Boris Micka (Fotoğraf: Kürşat Bayhan, Zaman Gazetesi) |
İstanbul Arkeoloji Müzeleri (İAM),
ülkemizdeki en talihsiz müzelerden biri. Türkiye'de en çok gezilen iki
müze; Topkapı Sarayı ve Ayasofya Müzesi ile dip dibe olmasına rağmen
ziyaretçi sayısı onların üçte biri kadar. Kültür ve Turizm Bakanlığı'nın
geçtiğimiz aralık ayında açıkladığı rakamlara göre Topkapı ve
Ayasofya'yı 2014'te 3'er milyondan fazla kişi ziyaret etti. İstanbul
Arkeoloji Müzesi'nin ziyaretçi sayısı ise yaklaşık 300 bin. İAM'ın
çevresiyle ilişki kuramama gibi bir sorunu da var.

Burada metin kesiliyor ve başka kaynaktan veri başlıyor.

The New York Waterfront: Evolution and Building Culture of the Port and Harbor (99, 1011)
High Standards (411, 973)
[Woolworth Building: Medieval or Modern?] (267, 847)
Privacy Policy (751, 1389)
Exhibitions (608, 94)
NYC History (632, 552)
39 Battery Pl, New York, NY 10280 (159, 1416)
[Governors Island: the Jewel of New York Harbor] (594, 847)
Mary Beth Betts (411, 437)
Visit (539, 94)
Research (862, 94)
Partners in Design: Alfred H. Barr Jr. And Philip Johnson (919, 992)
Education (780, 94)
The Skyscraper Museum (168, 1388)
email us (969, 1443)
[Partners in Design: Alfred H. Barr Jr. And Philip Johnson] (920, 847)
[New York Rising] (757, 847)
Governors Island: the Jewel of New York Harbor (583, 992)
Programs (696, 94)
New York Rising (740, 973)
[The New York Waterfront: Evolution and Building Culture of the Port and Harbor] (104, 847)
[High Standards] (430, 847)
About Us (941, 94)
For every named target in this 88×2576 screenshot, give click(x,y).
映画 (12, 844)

Müze, Gülhane
Parkı'nın içinden Topkapı Sarayı'na çıkan Osman Hamdi Bey Yokuşu'nda
fakat bilhassa yaz aylarında sayıları artan parkın sakinleri,
burunlarının dibindeki müzeyi fark etmiyor bile.
Bu olumsuzluklar bir yana, İstanbul
Arkeoloji Müzesi, dünyanın en iyi 5 arkeoloji müzesinden biri oluyor.
2016'da müzecilik teknolojileri kullanılarak yapılan yeni sergileme
tasarımı bitince hem en iyi hem de en büyük müzelerinden biri haline
gelecek. Çünkü ne yapılacağına yıllardır karar verilemeyen tartışmalı
tarihi binalardan biri olan ve Topkapı Sarayıbirinci avlusundan ta
Gülhane Parkı'nın girişine kadar uzanan eğimli ve geniş alandaki
Darphane-i Amire binaları artık İstanbul Arkeoloji Müzeleri kullanacak.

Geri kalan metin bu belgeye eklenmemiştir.